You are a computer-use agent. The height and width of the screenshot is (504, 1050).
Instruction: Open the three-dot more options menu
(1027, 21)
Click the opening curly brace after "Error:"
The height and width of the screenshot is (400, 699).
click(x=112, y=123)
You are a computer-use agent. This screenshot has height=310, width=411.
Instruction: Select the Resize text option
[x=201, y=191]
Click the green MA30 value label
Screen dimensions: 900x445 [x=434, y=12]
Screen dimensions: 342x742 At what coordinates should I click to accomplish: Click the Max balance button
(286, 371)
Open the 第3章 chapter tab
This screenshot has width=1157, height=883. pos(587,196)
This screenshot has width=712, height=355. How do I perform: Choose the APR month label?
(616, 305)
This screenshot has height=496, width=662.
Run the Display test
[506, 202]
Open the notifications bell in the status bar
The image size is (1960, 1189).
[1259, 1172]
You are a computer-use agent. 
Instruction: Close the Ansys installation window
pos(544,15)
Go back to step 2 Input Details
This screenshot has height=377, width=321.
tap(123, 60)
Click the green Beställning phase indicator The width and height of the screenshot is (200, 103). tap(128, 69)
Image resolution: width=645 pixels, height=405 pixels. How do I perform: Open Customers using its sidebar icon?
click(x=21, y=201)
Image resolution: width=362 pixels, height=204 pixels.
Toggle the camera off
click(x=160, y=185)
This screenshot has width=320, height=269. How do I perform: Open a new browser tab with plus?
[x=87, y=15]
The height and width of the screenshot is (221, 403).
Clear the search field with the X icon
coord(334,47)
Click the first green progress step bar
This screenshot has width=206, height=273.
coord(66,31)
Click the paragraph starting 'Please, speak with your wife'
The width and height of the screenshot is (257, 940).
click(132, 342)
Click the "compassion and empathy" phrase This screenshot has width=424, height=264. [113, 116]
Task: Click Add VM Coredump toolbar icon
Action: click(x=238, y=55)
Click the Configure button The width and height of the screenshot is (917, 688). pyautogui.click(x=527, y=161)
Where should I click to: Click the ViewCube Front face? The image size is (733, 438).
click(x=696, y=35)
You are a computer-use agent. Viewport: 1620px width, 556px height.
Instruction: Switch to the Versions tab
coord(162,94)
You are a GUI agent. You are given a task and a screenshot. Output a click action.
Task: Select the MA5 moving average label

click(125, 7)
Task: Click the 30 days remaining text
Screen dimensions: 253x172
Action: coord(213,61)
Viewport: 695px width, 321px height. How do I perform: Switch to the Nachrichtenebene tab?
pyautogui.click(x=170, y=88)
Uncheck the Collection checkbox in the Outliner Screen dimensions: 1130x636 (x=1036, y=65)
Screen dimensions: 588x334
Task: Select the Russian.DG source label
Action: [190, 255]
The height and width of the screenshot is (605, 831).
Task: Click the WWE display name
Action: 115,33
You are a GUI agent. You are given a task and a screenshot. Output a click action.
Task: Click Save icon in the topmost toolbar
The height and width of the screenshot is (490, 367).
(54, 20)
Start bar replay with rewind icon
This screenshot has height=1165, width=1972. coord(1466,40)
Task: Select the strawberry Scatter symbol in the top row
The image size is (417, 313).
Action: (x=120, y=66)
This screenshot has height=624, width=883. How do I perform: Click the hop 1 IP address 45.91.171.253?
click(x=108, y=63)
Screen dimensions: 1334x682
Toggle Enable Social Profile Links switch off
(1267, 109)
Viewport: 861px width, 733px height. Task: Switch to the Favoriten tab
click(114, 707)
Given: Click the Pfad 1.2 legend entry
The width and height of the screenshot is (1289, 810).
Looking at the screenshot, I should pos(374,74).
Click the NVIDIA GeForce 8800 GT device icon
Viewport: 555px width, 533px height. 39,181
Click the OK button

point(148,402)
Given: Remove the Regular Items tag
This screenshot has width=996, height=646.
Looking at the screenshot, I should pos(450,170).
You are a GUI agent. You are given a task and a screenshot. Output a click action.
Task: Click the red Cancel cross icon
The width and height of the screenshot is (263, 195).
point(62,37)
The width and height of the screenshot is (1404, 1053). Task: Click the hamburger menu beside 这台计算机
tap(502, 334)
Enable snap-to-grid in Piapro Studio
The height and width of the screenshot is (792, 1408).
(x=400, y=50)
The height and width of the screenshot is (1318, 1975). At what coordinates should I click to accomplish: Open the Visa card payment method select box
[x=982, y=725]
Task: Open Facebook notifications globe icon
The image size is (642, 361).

▸ **Directions**
Rewrite the lines above, replacing "curly brace" with "bracket" and leaving everything else unchanged.

▸ **Result of this task**
You are a computer-use agent. The height and width of the screenshot is (504, 1050).
Instruction: Open the three-dot more options menu
(1027, 21)
Click the opening bracket after "Error:"
The height and width of the screenshot is (400, 699).
click(x=112, y=123)
You are a computer-use agent. This screenshot has height=310, width=411.
Instruction: Select the Resize text option
[x=201, y=191]
Click the green MA30 value label
Screen dimensions: 900x445 [x=434, y=12]
Screen dimensions: 342x742 At what coordinates should I click to accomplish: Click the Max balance button
(286, 371)
Open the 第3章 chapter tab
This screenshot has width=1157, height=883. pos(587,196)
This screenshot has width=712, height=355. How do I perform: Choose the APR month label?
(616, 305)
This screenshot has height=496, width=662.
Run the Display test
[506, 202]
Open the notifications bell in the status bar
The image size is (1960, 1189).
[1259, 1172]
You are a computer-use agent. 
Instruction: Close the Ansys installation window
pos(544,15)
Go back to step 2 Input Details
This screenshot has height=377, width=321.
tap(123, 60)
Click the green Beställning phase indicator The width and height of the screenshot is (200, 103). tap(128, 69)
Image resolution: width=645 pixels, height=405 pixels. How do I perform: Open Customers using its sidebar icon?
click(x=21, y=201)
Image resolution: width=362 pixels, height=204 pixels.
Toggle the camera off
click(x=160, y=185)
This screenshot has width=320, height=269. How do I perform: Open a new browser tab with plus?
[x=87, y=15]
The height and width of the screenshot is (221, 403).
Clear the search field with the X icon
coord(334,47)
Click the first green progress step bar
This screenshot has width=206, height=273.
coord(66,31)
Click the paragraph starting 'Please, speak with your wife'
The width and height of the screenshot is (257, 940).
click(132, 342)
Click the "compassion and empathy" phrase This screenshot has width=424, height=264. [113, 116]
Task: Click Add VM Coredump toolbar icon
Action: click(x=238, y=55)
Click the Configure button The width and height of the screenshot is (917, 688). pyautogui.click(x=527, y=161)
Where should I click to: Click the ViewCube Front face? The image size is (733, 438).
click(x=696, y=35)
You are a computer-use agent. Viewport: 1620px width, 556px height.
Instruction: Switch to the Versions tab
coord(162,94)
You are a GUI agent. You are given a task and a screenshot. Output a click action.
Task: Select the MA5 moving average label

click(125, 7)
Task: Click the 30 days remaining text
Screen dimensions: 253x172
Action: coord(213,61)
Viewport: 695px width, 321px height. How do I perform: Switch to the Nachrichtenebene tab?
pyautogui.click(x=170, y=88)
Uncheck the Collection checkbox in the Outliner Screen dimensions: 1130x636 (x=1036, y=65)
Screen dimensions: 588x334
Task: Select the Russian.DG source label
Action: [190, 255]
The height and width of the screenshot is (605, 831).
Task: Click the WWE display name
Action: 115,33
You are a GUI agent. You are given a task and a screenshot. Output a click action.
Task: Click Save icon in the topmost toolbar
The height and width of the screenshot is (490, 367).
(54, 20)
Start bar replay with rewind icon
This screenshot has height=1165, width=1972. coord(1466,40)
Task: Select the strawberry Scatter symbol in the top row
The image size is (417, 313).
Action: (x=120, y=66)
This screenshot has height=624, width=883. How do I perform: Click the hop 1 IP address 45.91.171.253?
click(x=108, y=63)
Screen dimensions: 1334x682
Toggle Enable Social Profile Links switch off
(1267, 109)
Viewport: 861px width, 733px height. Task: Switch to the Favoriten tab
click(114, 707)
Given: Click the Pfad 1.2 legend entry
The width and height of the screenshot is (1289, 810).
Looking at the screenshot, I should pos(374,74).
Click the NVIDIA GeForce 8800 GT device icon
Viewport: 555px width, 533px height. 39,181
Click the OK button

point(148,402)
Given: Remove the Regular Items tag
This screenshot has width=996, height=646.
Looking at the screenshot, I should pos(450,170).
You are a GUI agent. You are given a task and a screenshot. Output a click action.
Task: Click the red Cancel cross icon
The width and height of the screenshot is (263, 195).
point(62,37)
The width and height of the screenshot is (1404, 1053). Task: Click the hamburger menu beside 这台计算机
tap(502, 334)
Enable snap-to-grid in Piapro Studio
The height and width of the screenshot is (792, 1408).
(x=400, y=50)
The height and width of the screenshot is (1318, 1975). At what coordinates should I click to accomplish: Open the Visa card payment method select box
[x=982, y=725]
Task: Open Facebook notifications globe icon
The image size is (642, 361).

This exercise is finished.